Wang Quan'an (Chine 2007 - distributeur : Cinéart)

Yu Nan, Bater, Sen’ge

92 min.
26 septembre 2007
TUYA'S MARRIAGE

Quand une bergère chasse l’autre ...

Il y a quinze jours sortaient sur les écrans bruxellois les amours pastorales d’Astrée mises en scène par Eric Rohmer quelque part dans les forêts et collines françaises.

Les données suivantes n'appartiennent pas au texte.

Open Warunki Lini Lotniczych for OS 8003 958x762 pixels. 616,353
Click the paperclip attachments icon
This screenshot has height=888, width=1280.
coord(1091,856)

Bergère de fiction, bergère d’opérette, proche de la vision fantaisiste d’une Marie-Antoinette lorsqu’elle jouait, au Petit Trianon, à la gardienne de moutons, Astrée est à mille lieues géographiques des préoccupations de Tuya, jeune femme qui vit dans l’immensité des steppes de la Mongolie intérieure. Elle a pour tâche harassante, depuis l’invalidité de son époux, de subvenir au besoin du ménage et de ses jeunes enfants.

Dans « Tuya’s… », il n’est pas question, comme dans les pays riches, de divorce pro fisco mais pro humanae. Séparation qui apparaît à deux personnes qui s’aiment comme la seule solution pour permettre à l’une d’entre elles l’espérance d’une vie meilleure parce que plus facile.

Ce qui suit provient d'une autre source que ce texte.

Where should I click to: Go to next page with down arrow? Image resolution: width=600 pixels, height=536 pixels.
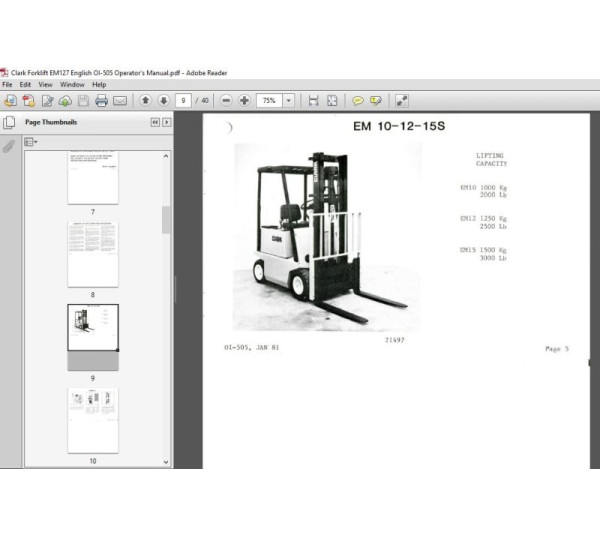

A priori donc peu de points communs entre Astrée et Tuya. Et pourtant, elles sont toutes les deux des héroïnes de films qu’on peut qualifier de résistants.

Résistance pour Rohmer qui prend la forme d’une qualité de langage qui, miroir grossissant du bâclé des dialogues cinématographiques contemporains, devient une façon de s’opposer, « camera stylo » (*) en mains, à la médiocrité ambiante

Résistance pour Wang Quan’an par le regard qu’il pose sur un mode de vie - celui des éleveurs mongols - menacé par le trop rapide développement économique d’une Chine dont l’agressivité industrielle n’a que faire de ceux qui ne savent pas marcher au pas du (pseudo) progrès.

Chameau versus Mercédès. Yourte contre HLM. Vie collective et solidaire opposée à l’égoïsme de la modernité, Wang Quan’an capte en ethnologue toutes ces choses, petites ou grandes, qui donnent à « Tuya’s… » la nostalgie d’un passé qui ne reviendra pas et l’angoisse d’un futur incertain.

Filmé avec un sens de l’espace aussi grandiose que le « Urga » de Nikita Mikhalkov, plus radical que « The cave of the yellow dog » de Byambasuren Davaa qui laissait entrevoir un possible échange entre le rural et l’urbain, « Tuya’s marriage » (**) est lourd d’un échec social qui donne de la Chine contemporaine un tableau plus près du sévère « Still life » de Jia Zhang-ke que des envolées des cours de la bourse de Shanghai.

« Tuyas’ marriage » a obtenu l’Ours d’Or lors du dernier festival de Berlin. Yu Nan, compagne de vie et complice habituelle des réalisations de Wang Quan’an (**), est la seule actrice professionnelle de ce film qui, s’il oscille parfois avec désordre entre le romanesque et le documentaire, est un pudique et néanmoins vibrant signal de détresse lancé à ce monde qui se macadamise au péril d’une symbiose qui a longtemps existé entre un environnement et ses habitants.

En Mongolie, il n’y a pas que les chameaux qui pleurent. (***) (m.c.a)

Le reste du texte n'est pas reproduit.